Dans ce spectaculaire retournement judiciaire, on devine un combat juridique inédit.

 

La guerre juridique

Et l’on comprend que Cristiano Zanin est un « guerrier » du droit. Avec quelques confrères, il signe un livre intitulé Lawfare, uma introdução. Ce terme de Lawfare, que l’on peut traduire par « guerre juridique » définit un usage stratégique du droit afin de mettre en cause la légitimité de l’ennemi, de l’affaiblir ou de l’éliminer.

Dans une interview publiée sur un site d’avocats brésiliens, Cristiano Zanin affirme que la condamnation de Lula en 2017 est l’un des exemples de cette « guerre juridique ». Selon lui, le scandale de Petrobras, surnommé lava jato (lavage sous pression) considéré par la justice brésilienne comme une vaste machine à laver l’argent sale de la politique et des affaires, serait « un outil de la guerre juridique, et non un processus pénal servant la justice et la vérité ». Il ajoute que les « procureurs de Curitiba ont empêché le combat contre la corruption »…
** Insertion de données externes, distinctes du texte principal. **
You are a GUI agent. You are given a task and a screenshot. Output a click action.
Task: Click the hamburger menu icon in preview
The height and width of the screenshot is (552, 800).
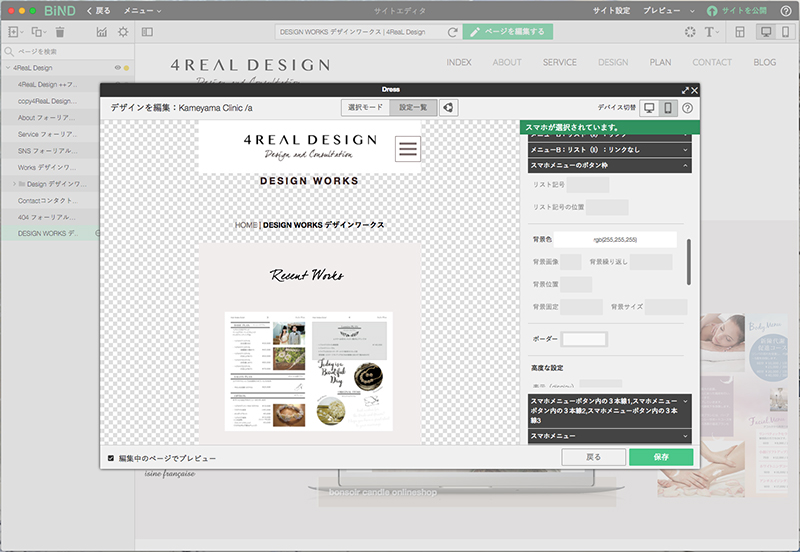click(x=408, y=149)
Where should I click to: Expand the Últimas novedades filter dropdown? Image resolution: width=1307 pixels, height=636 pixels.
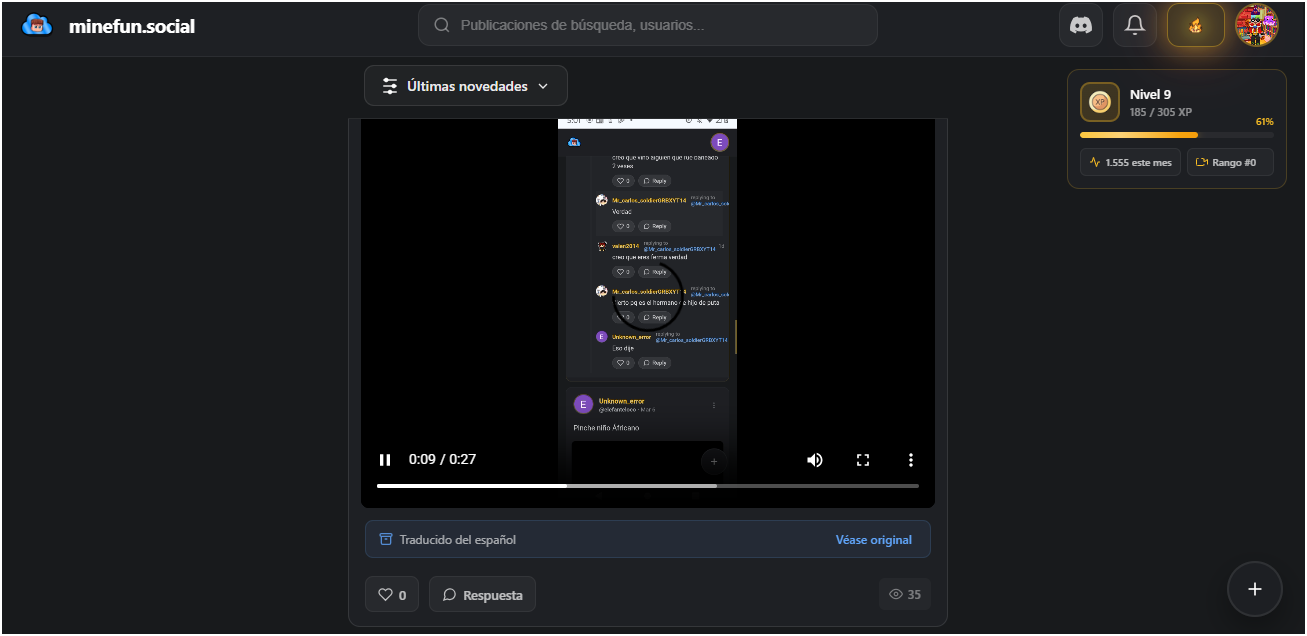[465, 86]
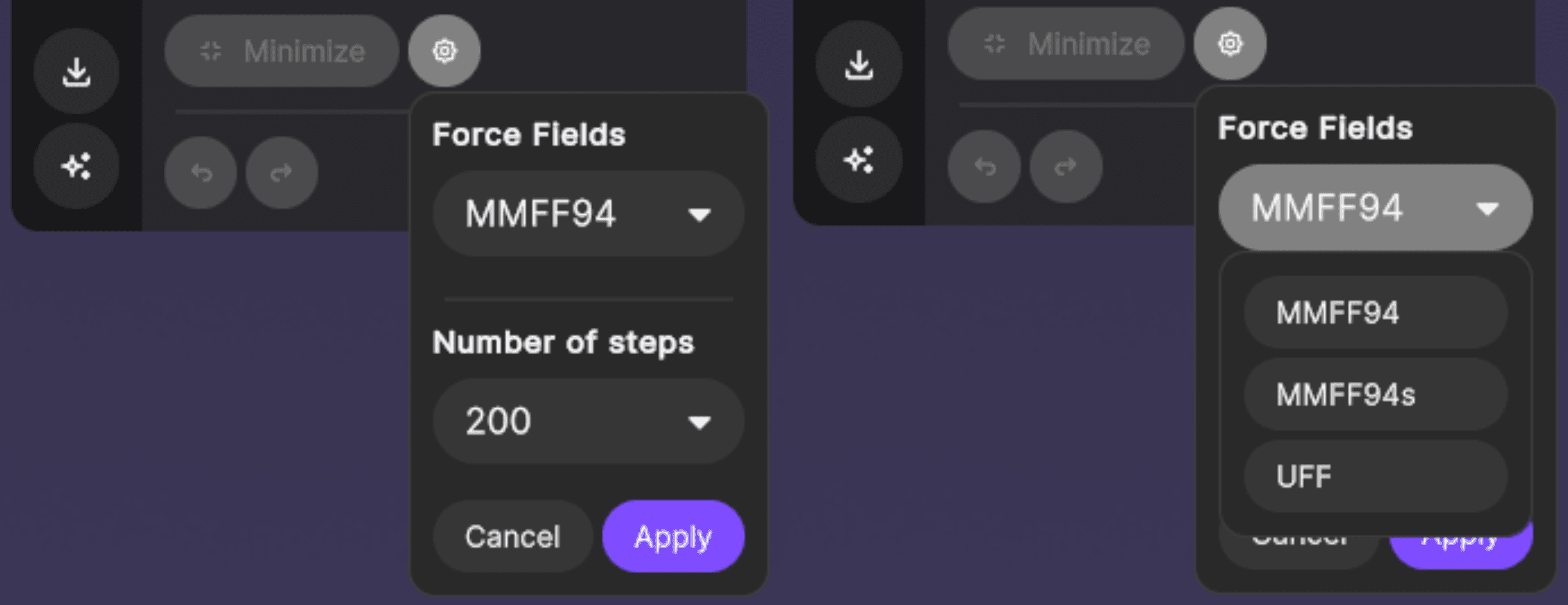This screenshot has width=1568, height=605.
Task: Click the gear icon above the Number of steps popup
Action: (444, 50)

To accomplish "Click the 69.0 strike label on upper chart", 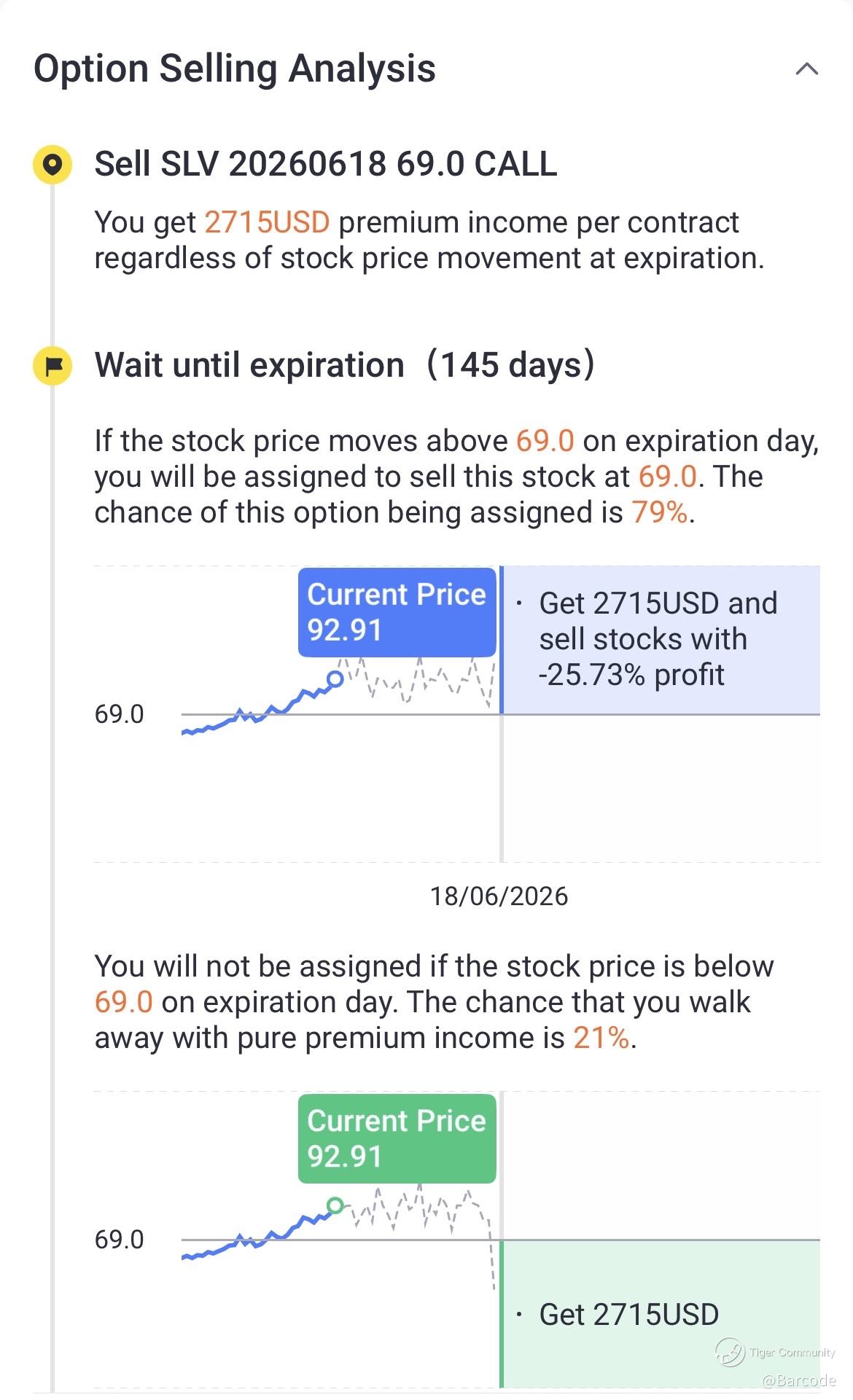I will coord(119,714).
Il n’empêche que le chef de ces procureurs, Deltan Dallagnol, interrogé en 2017 par l’AFP, déclarait que cette enquête constituait « un îlot de justice et d’espoir dans un océan d’impunité ». Le ministère public fédéral (MPF) en charge de l’enquête estimait que des milliards de reales (la monnaie brésilienne) étaient sortis des coffres de Petrobras en l’espace d’une décennie.

Quoiqu’en dise Zanin, armé de son beau concept de « guerre juridique », la corruption a existé sous Lula.
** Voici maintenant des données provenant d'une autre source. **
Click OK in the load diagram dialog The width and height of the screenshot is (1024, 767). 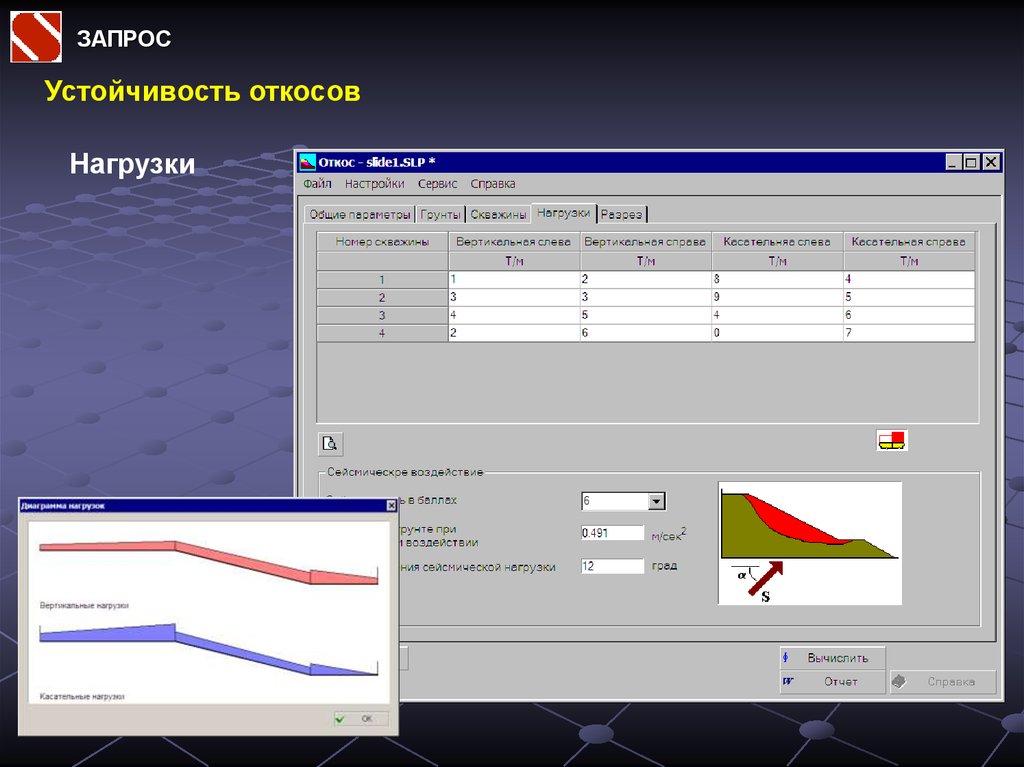coord(361,718)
En 2005, deux ans après sa première élection, éclate un énorme scandale de pots-de-vin baptisé Mensalão car la prévarication suivait un rythme mensuel. Il s’agissait d’acheter avec des fonds publics les voix de parlementaires prêts à voter les lois du gouvernement pour que ce dernier, minoritaire, puisse disposer d’une majorité de circonstance.

Quand l’affaire éclate, elle fait grand bruit et vingt-huit hauts dirigeants du Parti des travailleurs sont condamnés à de longues peines de prison. Mais dans cette sinistre affaire, où se jouent la morale et la démocratie, le président Lula n’intéresse pas la justice. Pourquoi ? Mystère. Peut-être n’a-t-elle pas voulu interférer avec le processus électoral, alors que Lula était plus populaire que jamais et qu’emportés par son charisme et son populisme, les Brésiliens lui ont offert en octobre 2006 un deuxième mandat ?

Puis viendra, en mars 2014, sous la désastreuse présidence de Dilma Rousseff – en faveur de laquelle Lula a mené campagne- , le scandale Petrobras. Et là encore, on sait désormais que les sous-traitants de Petrobras formaient un « club privé » au sein duquel était désignée la société qui remporterait un appel d’offres, à quel prix, et avec quelle marge à se partager ensuite entre les membres du « Club ».

Ces tristes vérités sont anéanties sous le feu du « guerrier juridique » Cristano Zanin et de ses affiliés. Il sera l’obligé de son maître, Lula, et cette soumission ne sera pas glorieuse. Enfin, la justice et son indépendance sont les grandes perdantes de cette « guerre du droit » qui sape les bases de la fragile démocratie brésilienne.